Section 44AD of the Income Tax Act is a presumptive taxation scheme designed to simplify the tax filing process for small taxpayers. This section allows eligible taxpayers to declare income as a percentage of their turnover or gross receipts, thereby reducing the burden of maintaining detailed books of accounts.
Basic Concepts.
Who can opt for Section 44AD?
- Resident Individuals.
- Hindu Undivided Families (HUFs).
- Partnership firms (excluding LLPs).
Note: It is not applicable to Limited Liability Partnerships (LLPs), companies, and certain professionals specified under section 44AA(1).
Turnover Limit
The gross receipts or turnover should not exceed Rs. 2 crore in a financial year.
Excluded Businesses.
The scheme does not apply to
- Businesses engaged in plying, hiring, or leasing goods carriages (covered under section 44AE).
- Persons carrying on professions as specified under section 44AA(1).
- Businesses involved in agency business or earning income in the nature of commission or brokerage.
- Presumptive Income:
- Under this scheme, the income is presumed to be 8% of the turnover or gross receipts. For payments received digitally or through banking channels, the presumptive rate is reduced to 6%.
Maintenance of Books and Audit.
Taxpayers opting for Section 44AD are exempt from maintaining detailed books of accounts as required under Section 44AA.
They are also exempt from getting their accounts audited under section 44AB, provided they continue to declare income as per the presumptive scheme.
Deductions and Expenses.
The presumptive income calculated under Section 44AD is considered to have included all deductions under Sections 30 to 38. Therefore, no further expenses or deductions are allowed from the presumptive income.
Advance Tax.
Taxpayers opting for the presumptive scheme under Section 44AD are required to pay the entire amount of advance tax by the 15th of March of the financial year.
Restriction on Carry Forward of Losses.
Losses related to the business under Section 44AD cannot be carried forward to the next year.
Five-Year Restriction.
If a taxpayer opts for the presumptive taxation scheme under Section 44AD, they must continue to do so for the next five consecutive years. If they opt out of the scheme before the completion of five years, they will be ineligible to opt for the scheme for the subsequent five years.
Filing the Income Tax Return
ITR Form
- Taxpayers opting for Section 44AD need to file their income tax returns using ITR-4 (Sugam).
- Details to be Provided:
- Business details such as name, nature, and address.
- Total turnover or gross receipts.
- The presumptive income is calculated at 8% or 6%, as applicable.
Illustrative Example
Mr. A, a resident individual, runs a small retail business. His total turnover for the financial year 2024-25 is Rs. 1.5 crore.
Calculation under Section 44AD
Presumptive Income @ 8% = Rs. 12,00,000.
If 60% of the turnover is received through banking channels
Income on Rs. 90,00,000 (received digitally) @ 6% = Rs. 5,40,000.
Income on Rs. 60,00,000 (received in cash) @ 8% = Rs. 4,80,000.

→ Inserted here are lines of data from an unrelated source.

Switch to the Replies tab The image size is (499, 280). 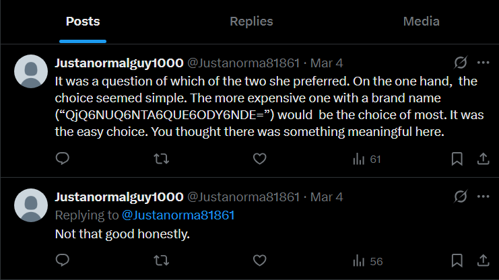click(x=251, y=22)

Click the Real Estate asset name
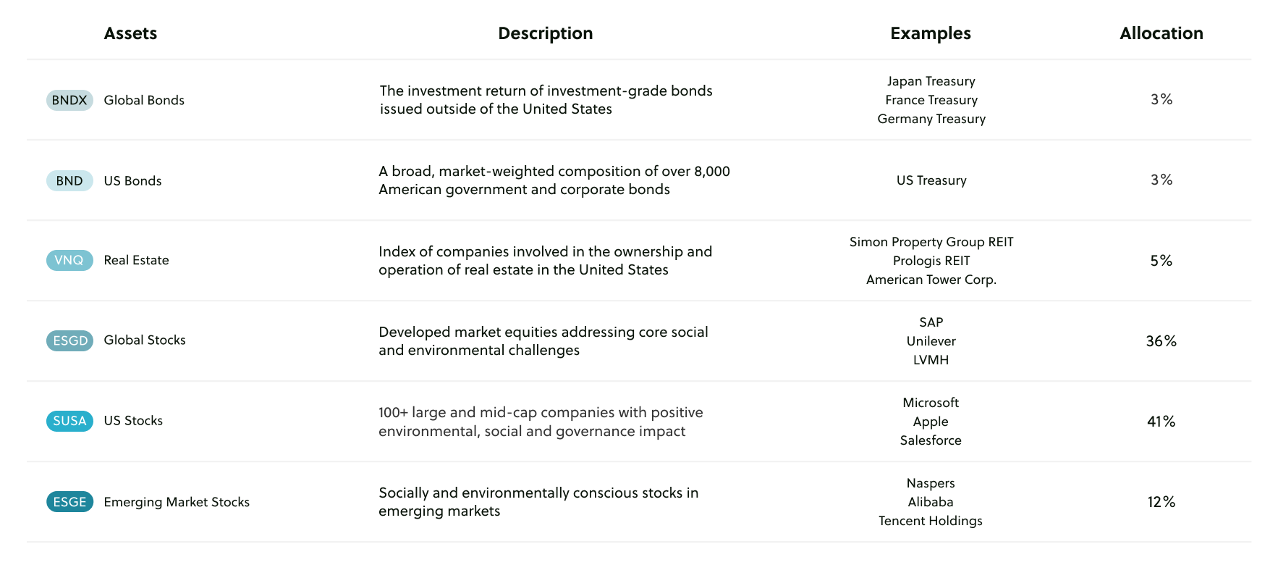[136, 260]
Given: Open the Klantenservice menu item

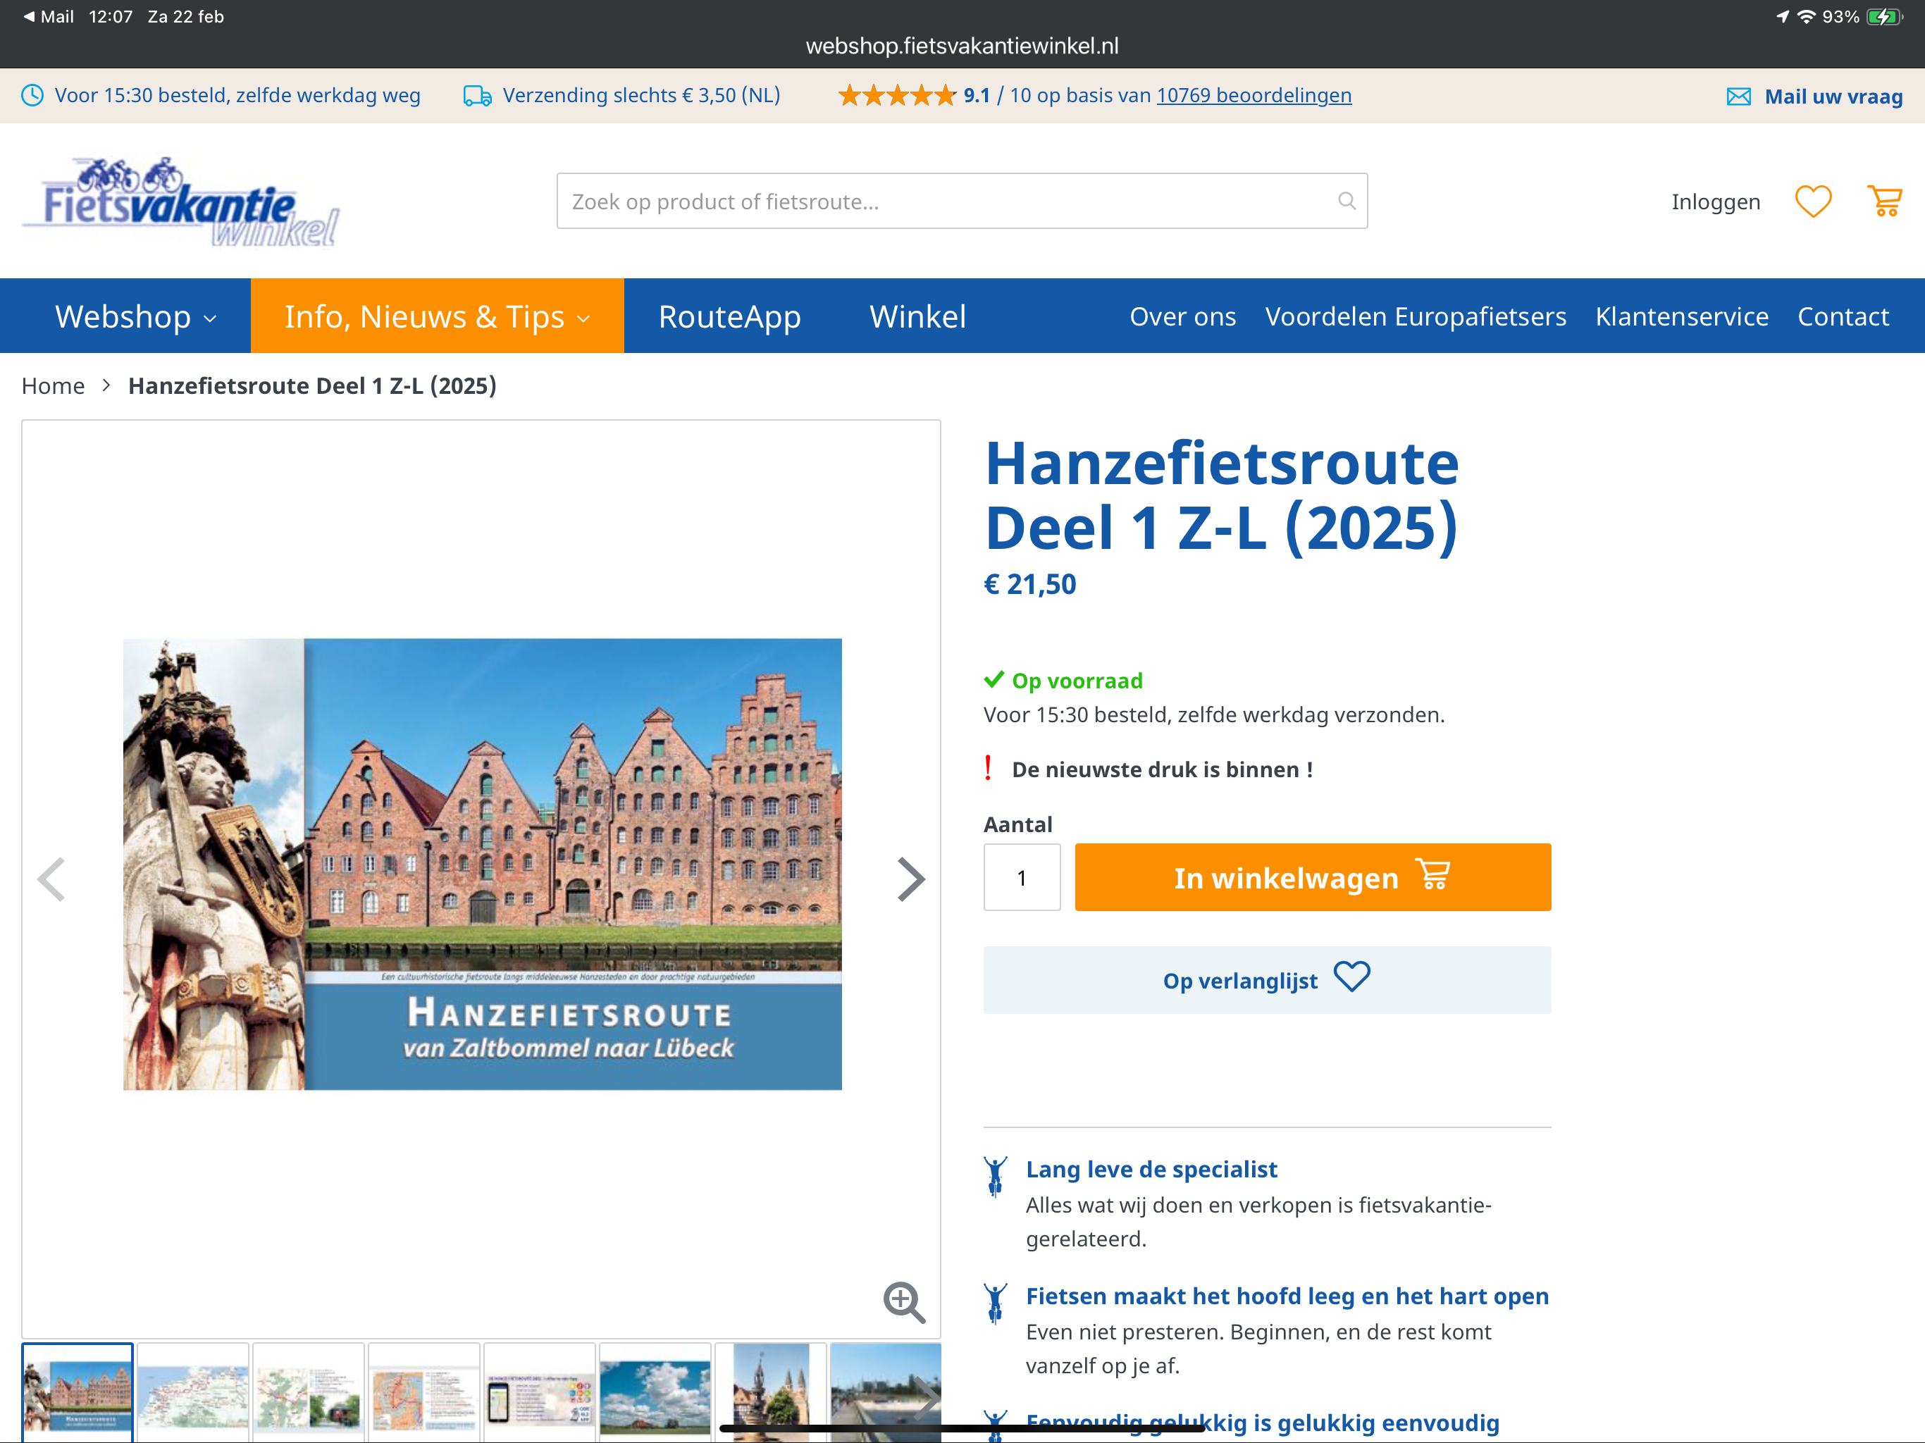Looking at the screenshot, I should [x=1681, y=317].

Total Income = Rs. 10,20,000.
Comparison with Regular Provisions
Under regular provisions, Mr. A would need to maintain books of accounts, report actual income, claim actual business expenses, and possibly get his accounts audited if the turnover exceeds Rs. 1 crore. Opting for Section 44AD simplifies the compliance burden significantly.
Important Considerations
Applicability of Other Sections
While Section 44AD provides a simplified method of calculating income, other provisions of the Income Tax Act, such as TDS, advance tax, and provisions relating to the set-off and carry forward of losses, still apply.
Record-Keeping
Though detailed books are not required, it is advisable to keep basic records of turnover or gross receipts to substantiate the income declared under Section 44AD.
GST Compliance
Businesses opting for Section 44AD must also ensure compliance with GST laws, as they are not exempt from GST registration and filings.
Conclusion
Section 44AD of the Income Tax Act offers a simplified taxation process for small businesses by allowing them to declare income based on a percentage of their turnover. This reduces the need for maintaining detailed accounts and undergoing audits, thus easing the compliance burden. However, taxpayers must carefully assess their eligibility and the implications of opting for this scheme to ensure full compliance with all applicable tax laws.